Kim en convient, ajoutant que les enfants noirs, par exemple, ont plus de risques que les enfants blancs d’être suspendus ou expulsés des écoles pour certains problèmes et que cela augmente la probabilité que les enfants noirs finissent par se retrouver aux prises avec le système de justice criminelle. C’est l’une des raisons pour lesquelles AJO a financé le TAIBU Health Centre en partenariat avec le Rexdale Health Centre, dans l’objectif d’encourager les jeunes Noirs à rester à l’école.
Pour ceux qui sont déjà dans le système de justice, cependant, AJO a financé des rapports d’évaluation culturelle dans une affaire établissant un précédent.
« Ces rapports permettent à la défense de dresser une image complète de l’accusé, explique Kim. L’avocat de la défense présente l’histoire de l’accusé et le rôle que le racisme systémique aurait pu avoir sur ses actes. »
Sensibilisation
Les rapports d’évaluation culturelle sont un bon départ.
Anthony pense que lorsque les gens commencent à parler de l’histoire des Noirs et qu’ils entendent des récits vécus, ils comprennent mieux comment modifier leurs approches et habitudes personnelles et recadrer les politiques et procédures.
« En lisant les statistiques socio‑systémiques sur la marginalisation des Noirs, il ne fait pas de doute qu’elles sont le résultat de l’esclavage. (L’esclavage) a peut‑être disparu depuis longtemps, mais son héritage perdure dans les services policiers, les services de bien‑être de l’enfance et le système éducatif. »
Kim se sert des problèmes existant dans le système de mise en liberté sous caution pour illustrer les arguments d’Anthony.
« À AJO, nos recherches ont démontré que lorsqu’on examine qui obtient une mise en liberté sous caution et qui ne l’obtient pas, on distingue une séparation raciale. Les Noirs ont moins de chances d’obtenir une mise en liberté sous caution que des Blancs accusés des mêmes infractions et ayant des antécédents semblables, affirme‑t‑elle. Et si un Noir se voit accorder un cautionnement, les conditions qui lui sont imposées sont souvent plus nombreuses et lourdes que pour des Blancs. Il y a un autre problème sur lequel se penche AJO dans le cadre d’un projet pilote qui vise à faire respecter le principe de l’échelle. »

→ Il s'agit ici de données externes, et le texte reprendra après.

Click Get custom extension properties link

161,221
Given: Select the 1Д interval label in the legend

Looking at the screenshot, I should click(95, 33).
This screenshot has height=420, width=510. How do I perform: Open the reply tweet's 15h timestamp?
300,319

Jurisprudence choisie qui porte sur le sujet du racisme anti‑Noirs
Pour des avocats qui ont des clients de race noire, Anthony estime que l’éducation est primordiale.

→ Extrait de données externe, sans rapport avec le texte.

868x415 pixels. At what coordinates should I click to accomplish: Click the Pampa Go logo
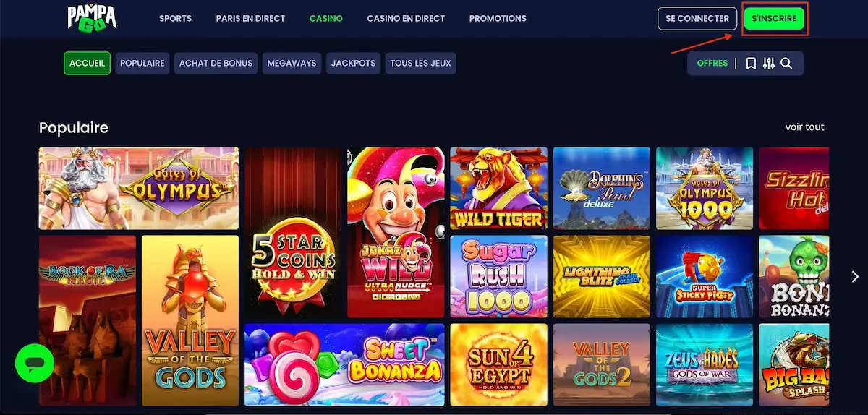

« Il y a trop d’avocats qui interagissent avec des clients noirs ou des familles de clients noirs sans être au courant des affaires qui ont eu un impact sur les communautés noires », explique Anthony.

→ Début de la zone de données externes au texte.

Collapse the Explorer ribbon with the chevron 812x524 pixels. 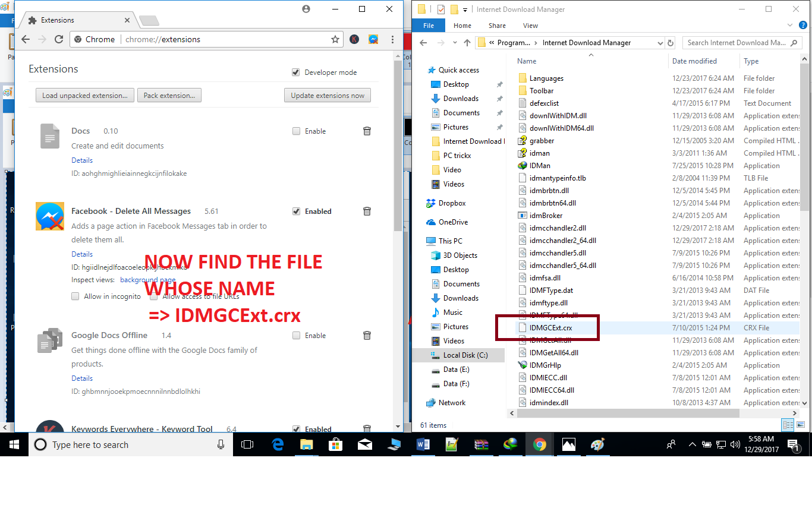tap(790, 25)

Il signale des décisions dans lesquelles les tribunaux ont énoncé des « définitions très solides et détaillées du racisme anti‑Noirs. »
« Pour qu’un avocat réussisse, il doit passer en revue la jurisprudence dans laquelle des juges ont défini le racisme anti‑Noirs et les formes que ce racisme prend dans la société canadienne, a précisé Anthony Morgan. C’est une excellente façon pour les avocats d’obtenir un contexte approprié. »
Renseignements
- R. v. Parks, 1993
- R. v. S., 1997
- R. v. Borde, 2003
- R. v. Hamilton, 2004
- R. v. Spence, 2007
- R. v. Reid, 2016
- R. v. Morris, 2018
- R. v. Jackson, 2018
- Action Plan to Confront Anti Black Racism (en anglais seulement)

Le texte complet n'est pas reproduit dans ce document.